## WHAT THE TASK REQUIRES:
Extract the listing below in full, unchanged.

## DATA LISTING:
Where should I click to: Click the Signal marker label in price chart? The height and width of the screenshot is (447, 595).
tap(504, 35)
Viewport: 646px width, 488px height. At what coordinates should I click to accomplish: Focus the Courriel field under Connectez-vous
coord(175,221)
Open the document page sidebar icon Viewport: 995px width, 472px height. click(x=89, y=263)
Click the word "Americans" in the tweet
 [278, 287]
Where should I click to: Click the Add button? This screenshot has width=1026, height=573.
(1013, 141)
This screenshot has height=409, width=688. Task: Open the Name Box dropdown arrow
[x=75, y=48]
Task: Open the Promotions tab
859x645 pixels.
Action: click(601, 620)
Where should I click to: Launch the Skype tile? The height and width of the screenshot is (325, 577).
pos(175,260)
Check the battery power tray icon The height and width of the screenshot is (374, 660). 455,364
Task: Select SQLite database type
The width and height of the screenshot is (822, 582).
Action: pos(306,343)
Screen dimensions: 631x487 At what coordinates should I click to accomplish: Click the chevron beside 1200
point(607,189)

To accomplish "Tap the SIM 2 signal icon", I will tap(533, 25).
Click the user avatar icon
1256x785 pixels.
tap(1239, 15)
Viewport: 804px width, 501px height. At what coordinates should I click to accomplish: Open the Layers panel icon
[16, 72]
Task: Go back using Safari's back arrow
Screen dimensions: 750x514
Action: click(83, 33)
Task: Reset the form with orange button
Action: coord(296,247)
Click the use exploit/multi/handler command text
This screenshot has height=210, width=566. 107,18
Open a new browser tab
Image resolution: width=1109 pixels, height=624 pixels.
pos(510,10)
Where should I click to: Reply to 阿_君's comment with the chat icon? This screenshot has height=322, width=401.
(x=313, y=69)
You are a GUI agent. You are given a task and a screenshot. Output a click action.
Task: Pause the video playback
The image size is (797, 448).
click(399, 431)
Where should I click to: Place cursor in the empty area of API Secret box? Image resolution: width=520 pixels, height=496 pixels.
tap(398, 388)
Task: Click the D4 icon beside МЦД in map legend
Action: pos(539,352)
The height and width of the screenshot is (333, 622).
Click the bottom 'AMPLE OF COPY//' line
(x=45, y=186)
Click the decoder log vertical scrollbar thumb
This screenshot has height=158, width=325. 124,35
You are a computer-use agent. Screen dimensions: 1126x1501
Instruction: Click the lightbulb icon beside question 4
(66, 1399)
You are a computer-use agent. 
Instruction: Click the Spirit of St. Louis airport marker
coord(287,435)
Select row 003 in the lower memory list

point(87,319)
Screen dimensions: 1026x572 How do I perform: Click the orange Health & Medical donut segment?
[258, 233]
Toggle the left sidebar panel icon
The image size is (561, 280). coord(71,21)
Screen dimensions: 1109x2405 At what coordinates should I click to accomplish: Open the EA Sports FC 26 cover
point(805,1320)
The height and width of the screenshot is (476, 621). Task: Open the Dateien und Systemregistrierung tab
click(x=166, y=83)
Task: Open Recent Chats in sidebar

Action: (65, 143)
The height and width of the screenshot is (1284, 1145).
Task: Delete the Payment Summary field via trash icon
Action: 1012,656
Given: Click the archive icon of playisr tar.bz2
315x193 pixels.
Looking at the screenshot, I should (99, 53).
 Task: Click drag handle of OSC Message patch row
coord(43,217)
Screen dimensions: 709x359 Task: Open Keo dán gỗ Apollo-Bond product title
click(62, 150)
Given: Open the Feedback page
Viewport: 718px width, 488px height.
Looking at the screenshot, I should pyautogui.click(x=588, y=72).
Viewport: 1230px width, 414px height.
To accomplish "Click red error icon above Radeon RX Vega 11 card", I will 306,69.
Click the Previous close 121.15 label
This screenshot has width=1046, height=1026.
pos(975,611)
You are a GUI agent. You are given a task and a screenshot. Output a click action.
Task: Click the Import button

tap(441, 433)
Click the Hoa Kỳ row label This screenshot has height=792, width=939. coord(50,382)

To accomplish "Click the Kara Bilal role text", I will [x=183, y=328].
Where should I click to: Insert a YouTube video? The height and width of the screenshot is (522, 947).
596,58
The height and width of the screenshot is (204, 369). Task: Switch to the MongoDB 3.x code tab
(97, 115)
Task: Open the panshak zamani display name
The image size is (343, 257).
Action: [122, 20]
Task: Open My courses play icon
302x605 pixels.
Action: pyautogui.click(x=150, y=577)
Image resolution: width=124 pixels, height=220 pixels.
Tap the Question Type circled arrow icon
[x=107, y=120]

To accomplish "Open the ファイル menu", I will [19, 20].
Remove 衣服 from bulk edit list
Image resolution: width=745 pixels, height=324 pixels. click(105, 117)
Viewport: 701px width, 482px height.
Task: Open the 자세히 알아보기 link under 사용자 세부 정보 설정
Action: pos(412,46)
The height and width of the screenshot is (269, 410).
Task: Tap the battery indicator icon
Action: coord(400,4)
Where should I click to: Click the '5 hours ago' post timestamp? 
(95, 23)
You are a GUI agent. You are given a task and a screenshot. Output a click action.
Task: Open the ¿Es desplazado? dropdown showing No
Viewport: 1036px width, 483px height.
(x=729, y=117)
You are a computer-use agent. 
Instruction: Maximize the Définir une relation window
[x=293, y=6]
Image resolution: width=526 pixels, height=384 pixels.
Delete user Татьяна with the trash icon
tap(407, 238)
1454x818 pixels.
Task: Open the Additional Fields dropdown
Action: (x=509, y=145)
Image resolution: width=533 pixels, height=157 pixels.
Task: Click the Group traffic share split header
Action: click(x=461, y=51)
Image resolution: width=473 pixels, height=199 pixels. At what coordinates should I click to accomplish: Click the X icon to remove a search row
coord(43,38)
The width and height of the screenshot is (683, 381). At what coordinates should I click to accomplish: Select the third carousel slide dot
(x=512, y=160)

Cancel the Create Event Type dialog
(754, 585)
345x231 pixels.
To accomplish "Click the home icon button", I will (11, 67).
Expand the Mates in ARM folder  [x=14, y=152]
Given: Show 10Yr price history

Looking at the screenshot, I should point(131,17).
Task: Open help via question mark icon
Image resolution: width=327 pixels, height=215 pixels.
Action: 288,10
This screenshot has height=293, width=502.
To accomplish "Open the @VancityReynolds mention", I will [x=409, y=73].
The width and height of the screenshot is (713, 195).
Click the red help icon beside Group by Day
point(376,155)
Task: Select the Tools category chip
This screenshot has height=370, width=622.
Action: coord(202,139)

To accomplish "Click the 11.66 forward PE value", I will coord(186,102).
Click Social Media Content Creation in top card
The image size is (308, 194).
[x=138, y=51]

## ANSWER TO THE PROBLEM:
Where should I click to: Click the Signal marker label in price chart? The height and width of the screenshot is (447, 595).
tap(504, 35)
Viewport: 646px width, 488px height. At what coordinates should I click to accomplish: Focus the Courriel field under Connectez-vous
coord(175,221)
Open the document page sidebar icon Viewport: 995px width, 472px height. click(x=89, y=263)
Click the word "Americans" in the tweet
 [278, 287]
Where should I click to: Click the Add button? This screenshot has width=1026, height=573.
(1013, 141)
This screenshot has height=409, width=688. Task: Open the Name Box dropdown arrow
[x=75, y=48]
Task: Open the Promotions tab
859x645 pixels.
Action: click(601, 620)
Where should I click to: Launch the Skype tile? The height and width of the screenshot is (325, 577).
pos(175,260)
Check the battery power tray icon The height and width of the screenshot is (374, 660). 455,364
Task: Select SQLite database type
The width and height of the screenshot is (822, 582).
Action: pos(306,343)
Screen dimensions: 631x487 At what coordinates should I click to accomplish: Click the chevron beside 1200
point(607,189)

To accomplish "Tap the SIM 2 signal icon", I will tap(533, 25).
Click the user avatar icon
1256x785 pixels.
tap(1239, 15)
Viewport: 804px width, 501px height. At what coordinates should I click to accomplish: Open the Layers panel icon
[16, 72]
Task: Go back using Safari's back arrow
Screen dimensions: 750x514
Action: click(83, 33)
Task: Reset the form with orange button
Action: coord(296,247)
Click the use exploit/multi/handler command text
This screenshot has height=210, width=566. 107,18
Open a new browser tab
Image resolution: width=1109 pixels, height=624 pixels.
pos(510,10)
Where should I click to: Reply to 阿_君's comment with the chat icon? This screenshot has height=322, width=401.
(x=313, y=69)
You are a GUI agent. You are given a task and a screenshot. Output a click action.
Task: Pause the video playback
The image size is (797, 448).
click(399, 431)
Where should I click to: Place cursor in the empty area of API Secret box? Image resolution: width=520 pixels, height=496 pixels.
tap(398, 388)
Task: Click the D4 icon beside МЦД in map legend
Action: pos(539,352)
The height and width of the screenshot is (333, 622).
Click the bottom 'AMPLE OF COPY//' line
(x=45, y=186)
Click the decoder log vertical scrollbar thumb
This screenshot has height=158, width=325. 124,35
You are a computer-use agent. Screen dimensions: 1126x1501
Instruction: Click the lightbulb icon beside question 4
(66, 1399)
You are a computer-use agent. 
Instruction: Click the Spirit of St. Louis airport marker
coord(287,435)
Select row 003 in the lower memory list

point(87,319)
Screen dimensions: 1026x572 How do I perform: Click the orange Health & Medical donut segment?
[258, 233]
Toggle the left sidebar panel icon
The image size is (561, 280). coord(71,21)
Screen dimensions: 1109x2405 At what coordinates should I click to accomplish: Open the EA Sports FC 26 cover
point(805,1320)
The height and width of the screenshot is (476, 621). Task: Open the Dateien und Systemregistrierung tab
click(x=166, y=83)
Task: Open Recent Chats in sidebar

Action: (65, 143)
The height and width of the screenshot is (1284, 1145).
Task: Delete the Payment Summary field via trash icon
Action: 1012,656
Given: Click the archive icon of playisr tar.bz2
315x193 pixels.
Looking at the screenshot, I should (99, 53).
 Task: Click drag handle of OSC Message patch row
coord(43,217)
Screen dimensions: 709x359 Task: Open Keo dán gỗ Apollo-Bond product title
click(62, 150)
Given: Open the Feedback page
Viewport: 718px width, 488px height.
Looking at the screenshot, I should pyautogui.click(x=588, y=72).
Viewport: 1230px width, 414px height.
To accomplish "Click red error icon above Radeon RX Vega 11 card", I will 306,69.
Click the Previous close 121.15 label
This screenshot has width=1046, height=1026.
pos(975,611)
You are a GUI agent. You are given a task and a screenshot. Output a click action.
Task: Click the Import button

tap(441, 433)
Click the Hoa Kỳ row label This screenshot has height=792, width=939. coord(50,382)

To accomplish "Click the Kara Bilal role text", I will [x=183, y=328].
Where should I click to: Insert a YouTube video? The height and width of the screenshot is (522, 947).
596,58
The height and width of the screenshot is (204, 369). Task: Switch to the MongoDB 3.x code tab
(97, 115)
Task: Open the panshak zamani display name
The image size is (343, 257).
Action: [122, 20]
Task: Open My courses play icon
302x605 pixels.
Action: pyautogui.click(x=150, y=577)
Image resolution: width=124 pixels, height=220 pixels.
Tap the Question Type circled arrow icon
[x=107, y=120]

To accomplish "Open the ファイル menu", I will [19, 20].
Remove 衣服 from bulk edit list
Image resolution: width=745 pixels, height=324 pixels. click(105, 117)
Viewport: 701px width, 482px height.
Task: Open the 자세히 알아보기 link under 사용자 세부 정보 설정
Action: pos(412,46)
The height and width of the screenshot is (269, 410).
Task: Tap the battery indicator icon
Action: coord(400,4)
Where should I click to: Click the '5 hours ago' post timestamp? 
(95, 23)
You are a GUI agent. You are given a task and a screenshot. Output a click action.
Task: Open the ¿Es desplazado? dropdown showing No
Viewport: 1036px width, 483px height.
(x=729, y=117)
You are a computer-use agent. 
Instruction: Maximize the Définir une relation window
[x=293, y=6]
Image resolution: width=526 pixels, height=384 pixels.
Delete user Татьяна with the trash icon
tap(407, 238)
1454x818 pixels.
Task: Open the Additional Fields dropdown
Action: (x=509, y=145)
Image resolution: width=533 pixels, height=157 pixels.
Task: Click the Group traffic share split header
Action: click(x=461, y=51)
Image resolution: width=473 pixels, height=199 pixels. At what coordinates should I click to accomplish: Click the X icon to remove a search row
coord(43,38)
The width and height of the screenshot is (683, 381). At what coordinates should I click to accomplish: Select the third carousel slide dot
(x=512, y=160)

Cancel the Create Event Type dialog
(754, 585)
345x231 pixels.
To accomplish "Click the home icon button", I will (11, 67).
Expand the Mates in ARM folder  [x=14, y=152]
Given: Show 10Yr price history

Looking at the screenshot, I should point(131,17).
Task: Open help via question mark icon
Image resolution: width=327 pixels, height=215 pixels.
Action: 288,10
This screenshot has height=293, width=502.
To accomplish "Open the @VancityReynolds mention", I will [x=409, y=73].
The width and height of the screenshot is (713, 195).
Click the red help icon beside Group by Day
point(376,155)
Task: Select the Tools category chip
This screenshot has height=370, width=622.
Action: coord(202,139)

To accomplish "Click the 11.66 forward PE value", I will coord(186,102).
Click Social Media Content Creation in top card
The image size is (308, 194).
[x=138, y=51]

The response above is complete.